Dans le fonds graphique de l’atelier Kirsch et Fleckner, propriété du Vitrocentre Romont, sont conservés deux cartons pour cette verrière : celui de la sainte (KF_1306) et de la lancette latérale (KF_1303), tandis que la collection graphique du Vitromusée Romont comprend la maquette de la sainte (VMR_1226_a).

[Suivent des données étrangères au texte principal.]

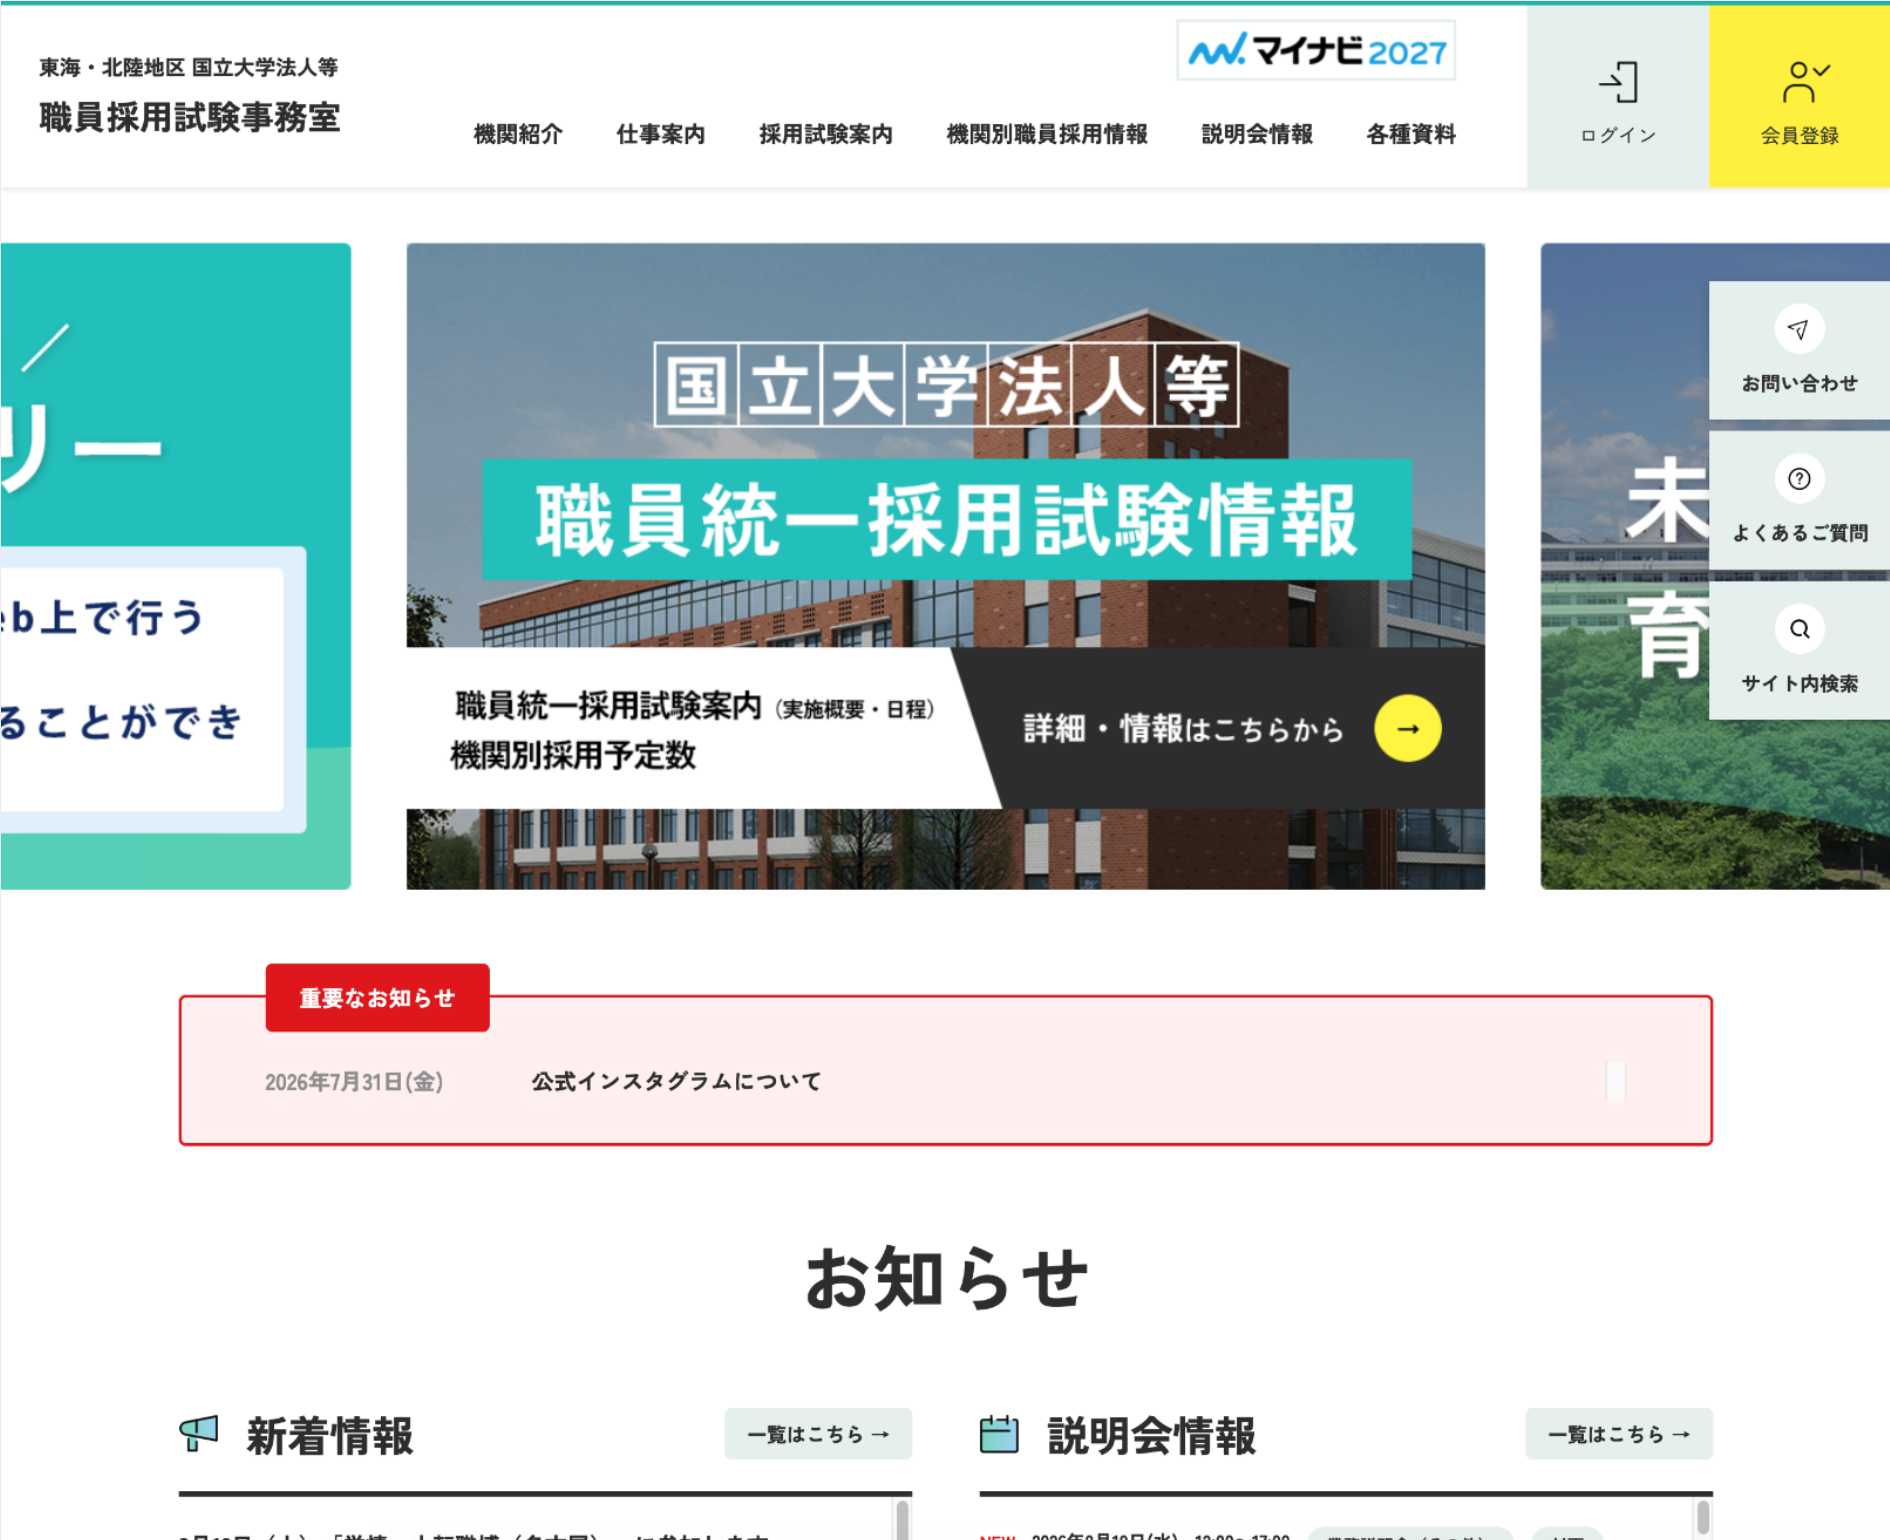Open the 機関紹介 menu
Viewport: 1890px width, 1540px height.
coord(518,134)
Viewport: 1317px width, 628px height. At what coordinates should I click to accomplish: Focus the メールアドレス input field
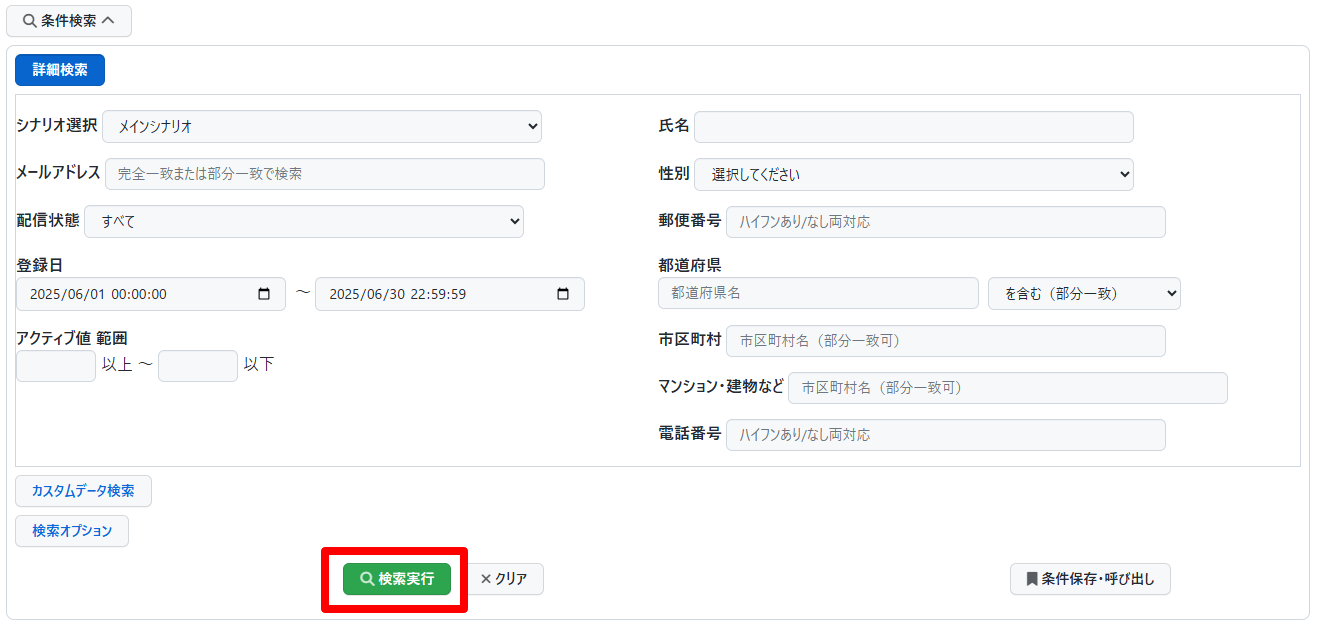[x=324, y=174]
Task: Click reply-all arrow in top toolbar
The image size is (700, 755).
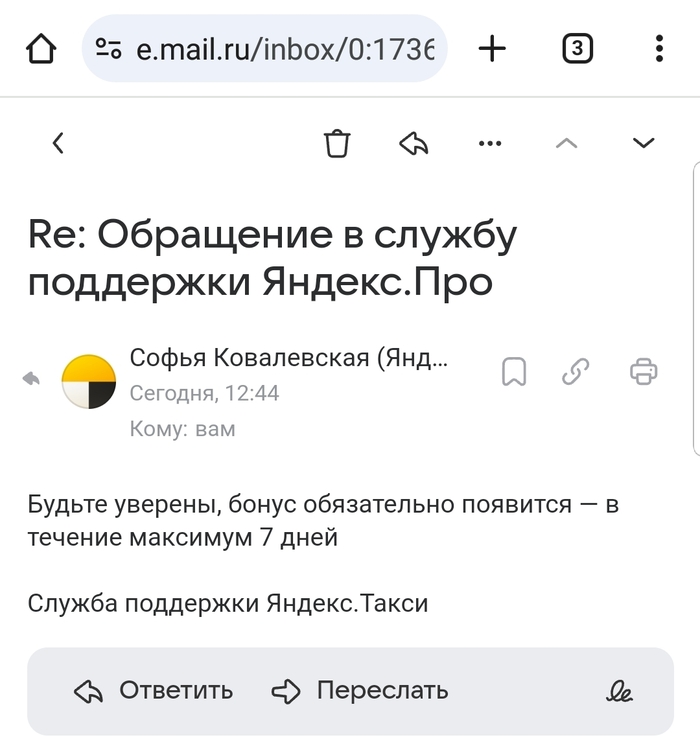Action: (414, 143)
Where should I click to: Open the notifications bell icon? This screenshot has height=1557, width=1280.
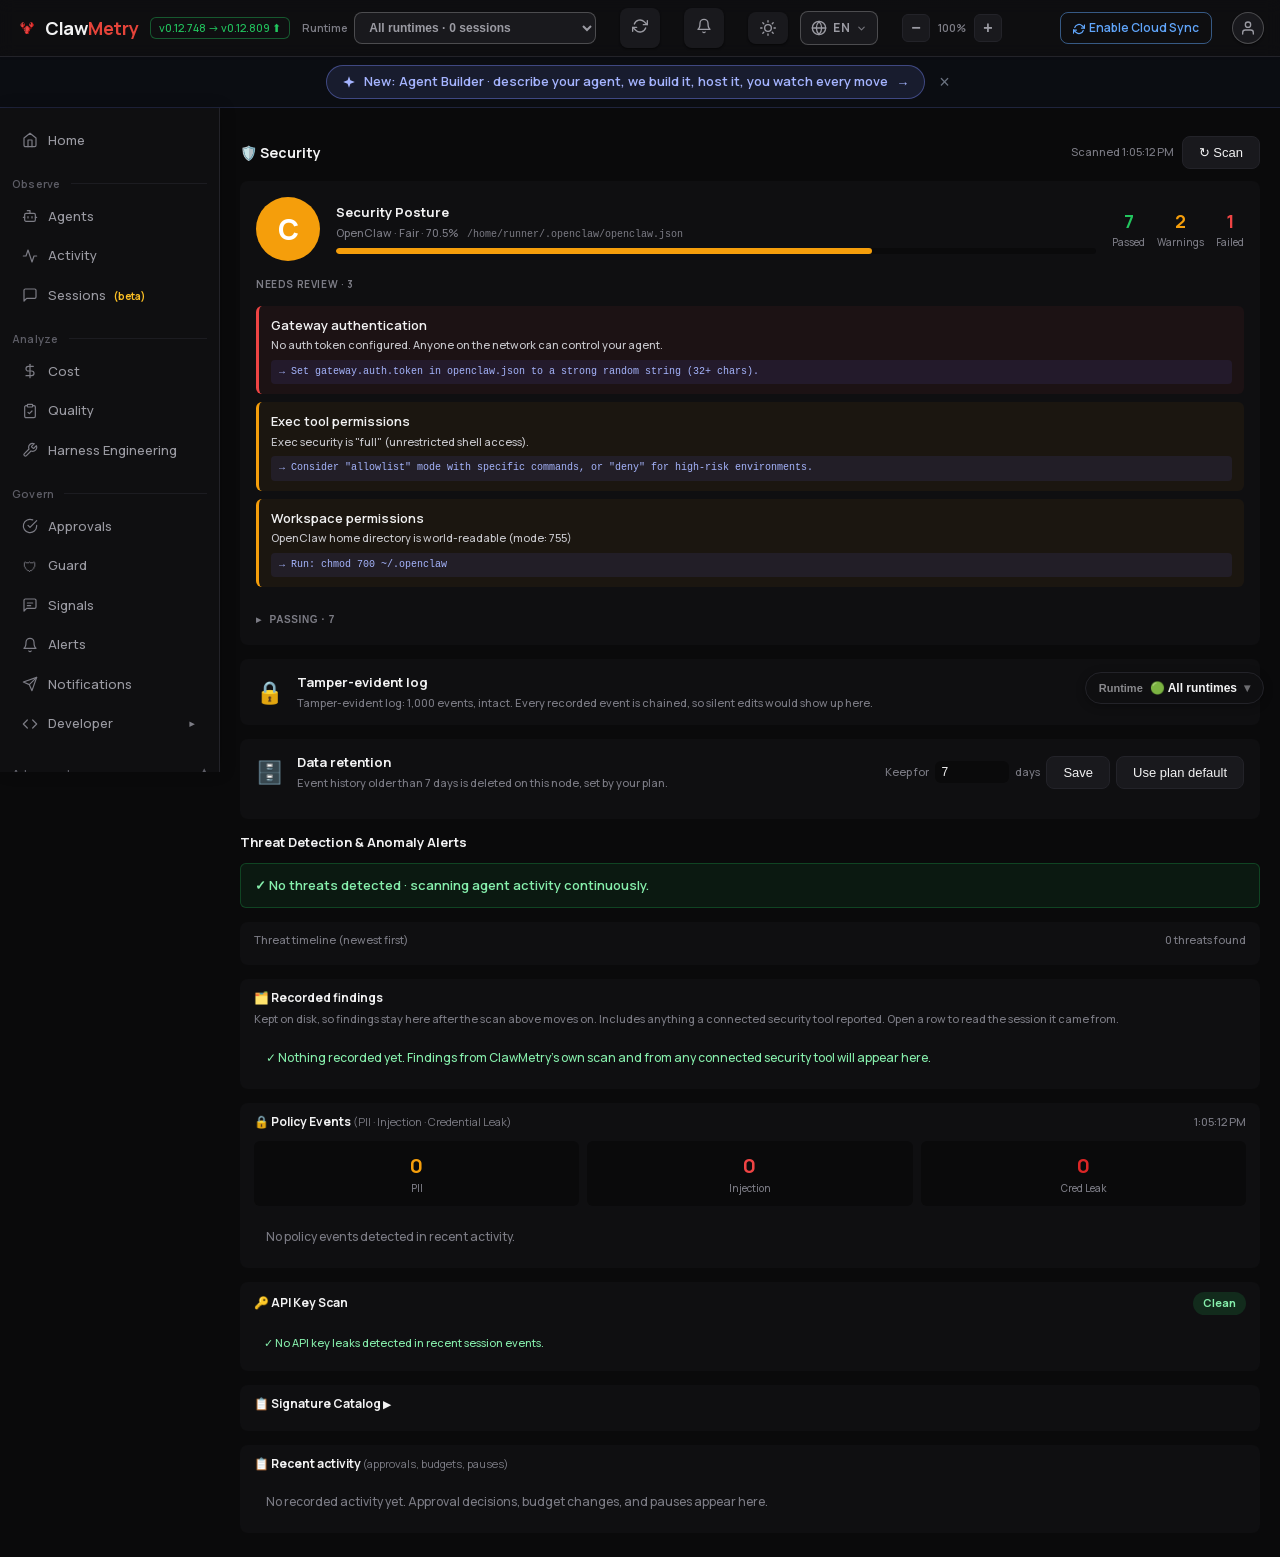pyautogui.click(x=704, y=27)
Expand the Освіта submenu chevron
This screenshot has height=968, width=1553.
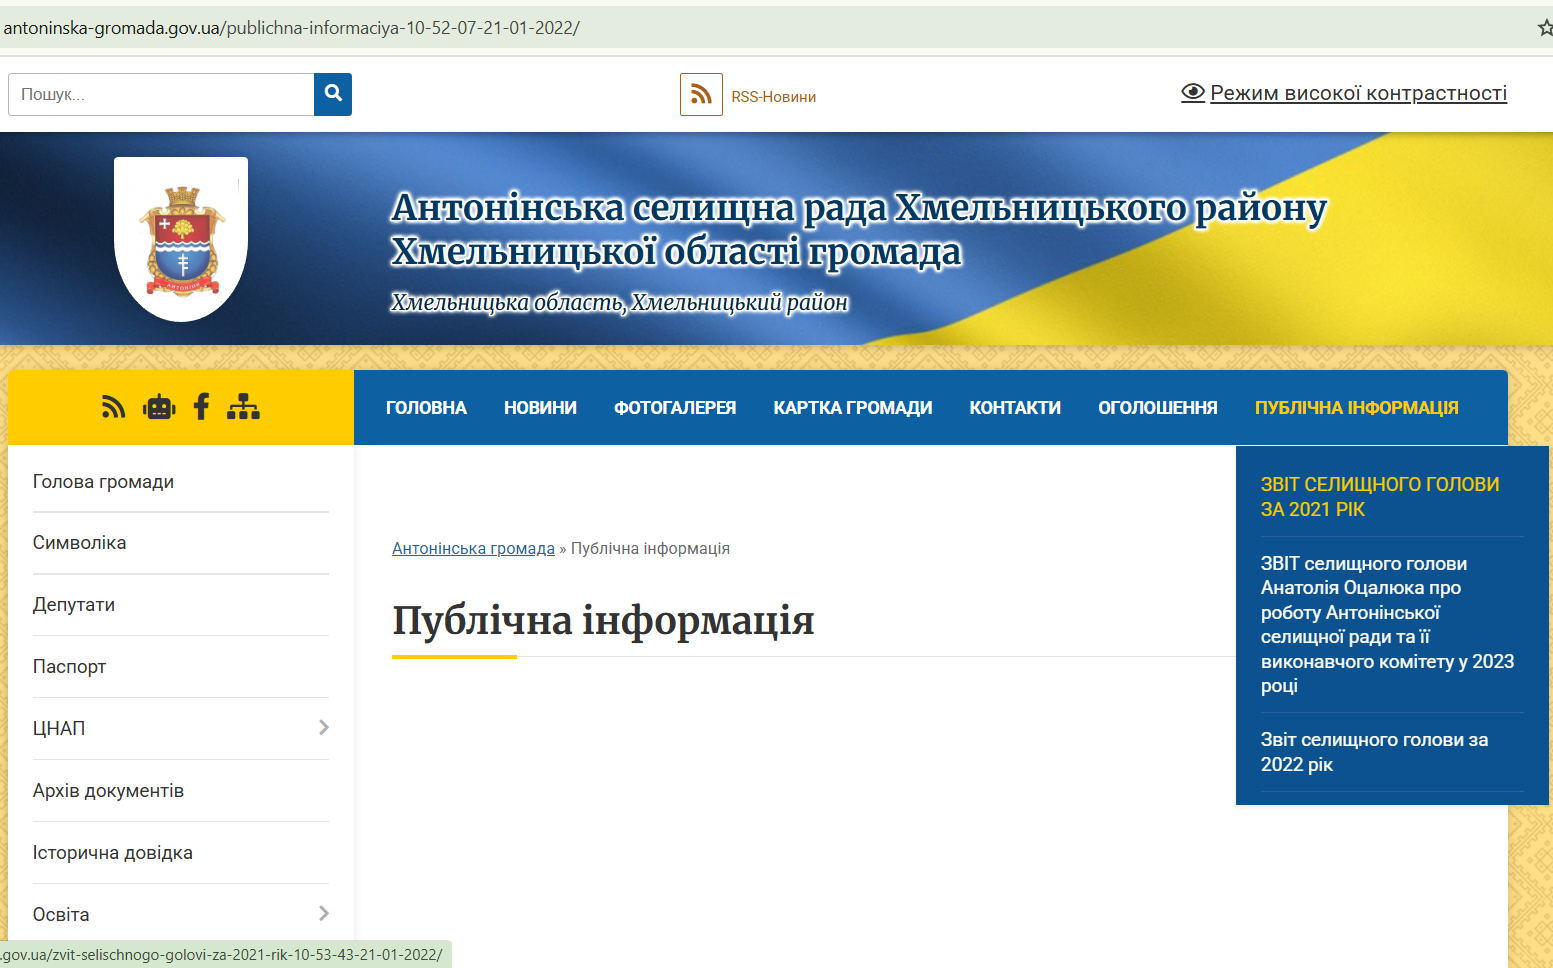(x=323, y=913)
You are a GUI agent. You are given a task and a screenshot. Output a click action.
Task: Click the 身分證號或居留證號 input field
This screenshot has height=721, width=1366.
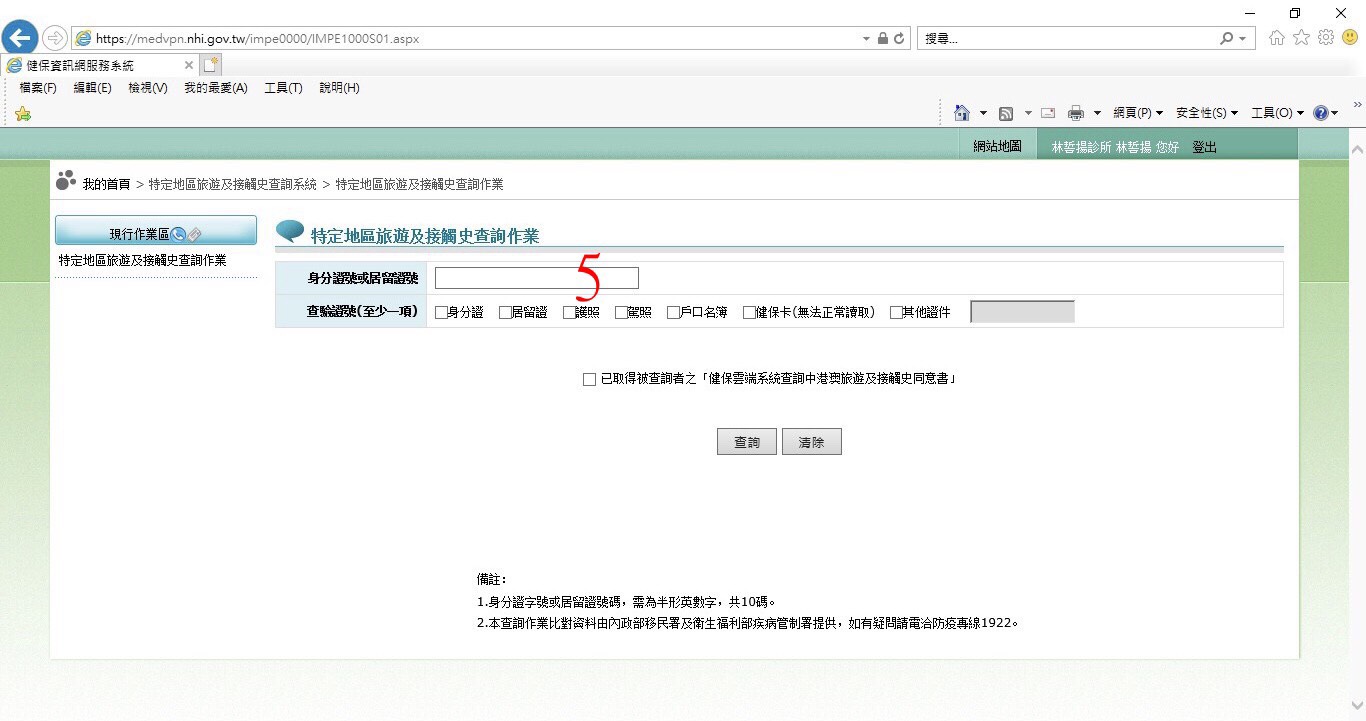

La mise en perspective de la maquette (VMR_1226a) avec les cartons (KF_1303 et KF_1306) et le vitrail dédié à Thérèse de Lisieux nous offre l’opportunité de mieux comprendre la méthode de travail de l’artiste. Cingria fixe rapidement les lignes définitives de sa figure sur la maquette et ne fait que de légers changements sur le carton, comme la position des deux roses aux pieds de la sainte, ainsi que la hauteur de sa main droite. Alors que le dessin de la sainte est très précis sur la maquette, il est beaucoup plus esquissé sur le carton, ce qui est paradoxal, puisque normalement c’est le carton qui sert de base à la création du vitrail. Mais comme Cingria le relate dans ses Souvenirs d’un peintre ambulant, il renonce souvent aux cartons peints, étape qu’il juste “inutile et bête” : “Une petite maquette pour les couleurs, et une mise en place sommairement ébauchée puis épurée par un calque précis me suffisent. De cette façon, j’arrive à plus de justesse dans mes tons, que je ne fausse pas en tâchant de transcrire ceux d’un carton forcément fatigué, puisqu’il est recopié d’une maquette” (Cingria, 1933, p. 119-120). A Orsonnens, il n’a pas abandonné le carton, mais celui-ci lui permet principalement de définir la taille et la forme des pièces de verre et de nuancer quelque peu les coloris, qui sont encore retravaillés sur le vitrail.